The low measured vapour pressure (1.31 kPa at 37.8°C) and measured boiling point (131°C) of the substance would suggest it possesses moderate to low volatility and thus likely not readily available for inhalation as a vapour. However, the hydrophilic nature of the substance (low Log P value, high water solubility) would suggest it is favourable for absorption directly across the respiratory tract epithelium by passive diffusion. 2-Ethyl-2-oxazoline is expected to undergo hydrolysis to 2-aminoethanol and propionic acid; as these products of hydrolysis are smaller molecules, have similar water solubility and Log P values, they too are anticipated to be passively absorbed.

While the available acute inhalation toxicity study in rats indicated a low acute vapour inhalation toxicity value (7h LC50 > 635 ppm) and no toxicologically significant gross pathological findings were report, the kidneys were described as pale. These pathological findings suggest systemic absorption followed inhalation exposure. Based on a consideration of the physicochemical properties and the available oral and inhalation toxicity studies, a conservative default value for inhalation absorption of the substance is set as 100%.

Dermal

The very hydrophilic nature of the substance would suggest that 2-ethyl-2-oxazoline would not cross the lipid rich environment of the stratum corneum. However, 2-ethyl-2-oxazoline is CLP classified as a Category 1B Skin Corrosive substance. Dermal exposure to the substance could damage the lipid rich stratum corneum allowing for passive diffusion directly through the epidermis.

An acute dermal toxicity study with a 10% aqueous solution of 2-ethyl-2-oxazoline supports the assumption of passive diffusion through damaged skin as deaths were reported in following exposure of animals with abraded skin while no deaths were reported following exposure of animals with unabraded skin. Based on a consideration of the substance’s physicochemical properties and the results of the available skin toxicity study, a conservative value of 100% skin absorption is chosen.

Distribution

As 2-ethyl-2-oxazoline is a small water-soluble molecule it is anticipated to diffuse through the aqueous channels and pores of cellular membranes following absorption. While there were no toxicologically significant gross pathological findings following oral and inhalation exposure; the reports of pale liver and/or kidneys support distribution throughout the animal system. No significant signs of systemic toxicity were reported following dermal exposure with animals with unabraded skin while deaths were reported in animals with abraded skin. The findings reported following acute exposure suggest that the substance dose distribute in animal systems.

Metabolism

The substance is expected to undergo initial hydrolysis into its secondary amide which will then be metabolized by amidase enzymes such as  fatty acid amide hydrolase (FAAH) [Fiume, et al., 2015] into its aliphatic amine (ethanolamine) and corresponding fatty acid (propionic acid) components. FAAH, an enzyme responsible for the hydrolysis of a number of primary and secondary fatty acid amides, is widely distributed throughout the human body.

Excretion

Following metabolism to the aliphatic amine and corresponding fatty acid, ultimate excretion is expected to be primarily urinary, although a minor amount of faecal excretion may also occur following oral dosing. 

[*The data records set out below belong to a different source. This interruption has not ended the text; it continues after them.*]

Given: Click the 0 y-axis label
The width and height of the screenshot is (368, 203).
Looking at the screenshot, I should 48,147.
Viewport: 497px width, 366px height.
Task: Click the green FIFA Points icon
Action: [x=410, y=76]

Based on the available data, in particular the log P value and high water solubility the substance is expected to have a no potential to bioaccumulate in animals and humans.

References

 

ECHA (2017). Guidance on information requirements and chemical safety assessment. Chapter R.7c: Endpoint specific guidance. Volume 3.0, July 2017. Available at:https://echa.europa.eu/documents/10162/13632/information_requirements_r7c_en.pdf/e2e23a98-adb2-4573-b450 -cc0dfa7988e5

 

Fiume, M.M., Heldreth, B.A., Bergfeld, W.F., Belsito, D.V., Hill, R.A., Klaassen, C.D., Liebler, D.C., Marks Jr, J.G., Shank, R.C., Slaga, T.J. and Snyder, P.W., 2015. Safety Assessment of Ethanolamides as Used in Cosmetics. International journal of toxicology, 34(1_suppl), pp.18S-34S.